I’m about to start a migration project for an install with multiple micro-sites (now just “sites”) that each have their own theme, catalog, and language.
I’m looking around for information about:
Are multiple sites still possible now with MFE and tutor?
Any guides/best practices for doing so.
How is it different to pre-MFE? Are there things that used to be possible but are no longer?
I have found the following threads and clues so far:
Thank you all for those threads but it leads me to think that multiple sites is very loosely supported right now. The last time we looked at this, it seemed like we were changing a lot of the MFE code to get things working, and we eventually stopped.
Interested to hear what other folks experiences have been. Thanks!
I understand that the topic is a bit old, but the challenge is not outdated
We are looking to achieve a very similar goal: tutor, MFE, multi-sites with own themes.
I was curious, have you been able to achieve the desired results with tutor and MFE?
I would really appreciate any hints or directions to follow, as seems there very few information on how to do that. And most of the articles are a bit outdated.
We’ve found eox-tenant and eox-theming plugins, but haven’t figure out yet how to use them and if those are the right way to go.
Hi @alex_sh the only reasonable way to do it we found was just not use MFE. So in this case we were running Nutmeg, but without any of the new MFE front-ends. MFEs just didn’t have support for Multi-site that we needed.

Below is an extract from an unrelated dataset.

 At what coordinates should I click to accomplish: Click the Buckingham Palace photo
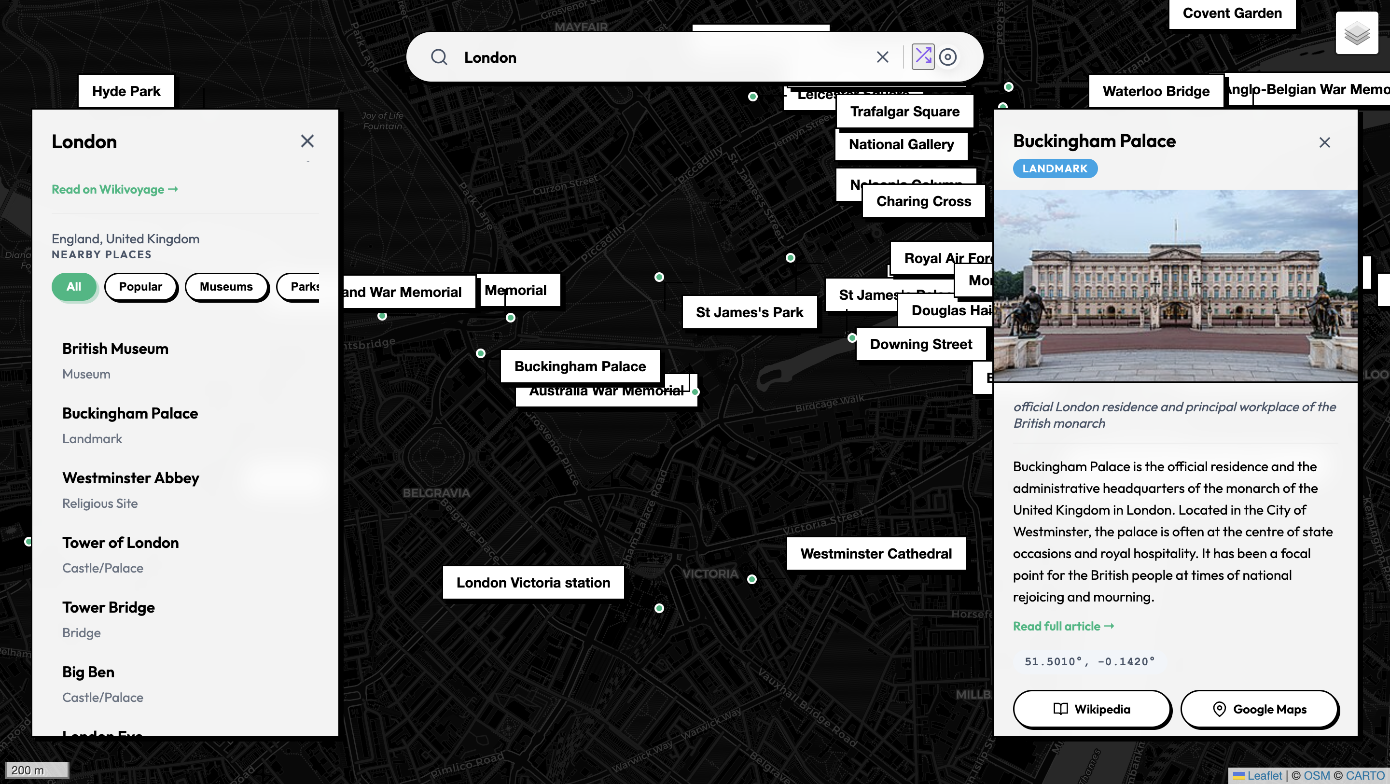pyautogui.click(x=1175, y=286)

There had been talk about adding more support for multi-site with MFEs. Based on my bad memory I might have talked to @kmccormick about that, but at the time it was mostly an idea.
And I vaguely remember that eventually disabling the MFE front-ends won’t be possible. There was a conversation with this client about how challenging it would be to upgrade further with micro-sites.
I’m unsure how much of that has changed and if my memory is 100%, but that’s the main gist of it.
Since John’s original question, we’ve changed how MFEs load their configuration settings. Instead of using build-time environment variables, they now query the LMS for its MFE_CONFIG and MFE_CONFIG_OVERRIDES django settings. @mafermazu , do you happen to know whether this would allow someone to use multi-site configuration with MFEs?
I didn’t try using sites from the platform to do this. But in edunext, we use a Django plugin called eox-tenant; with that plugin, we create routes and tenants, so the plugin adds a middleware to know if the request comes from tenant-a.myplatform.com or comes from tenant-b.myplatform.com; so with that, we manage to have different configuration for multiple sites (different platform names, themes, mfe configs). We change the MFEs behavior thanks to the settings @kmccormick mentions (MFE_CONFIG and MFE_CONFIG_OVERRIDES).
With that in mind, we use another tool that is a tutor plugin, tutor-contrib-mfe-extensions; that plugin adds additional routes to caddy to enable routing each mfe through a path of the LMS (e.g., https://{LMS_HOST}/learning), so we can have tenant-a.myplatform.com/learning and tenant-b.myplatform.com/learning, taking different settings thanks to eox-tenant.
Thank you @mafermazu and all! I have since this post gotten fully out of hosting, so I’m no longer trying to answer the question. But glad to hear that Edunext has a strategy for this, I will keep that in mind when I talk to folks about it.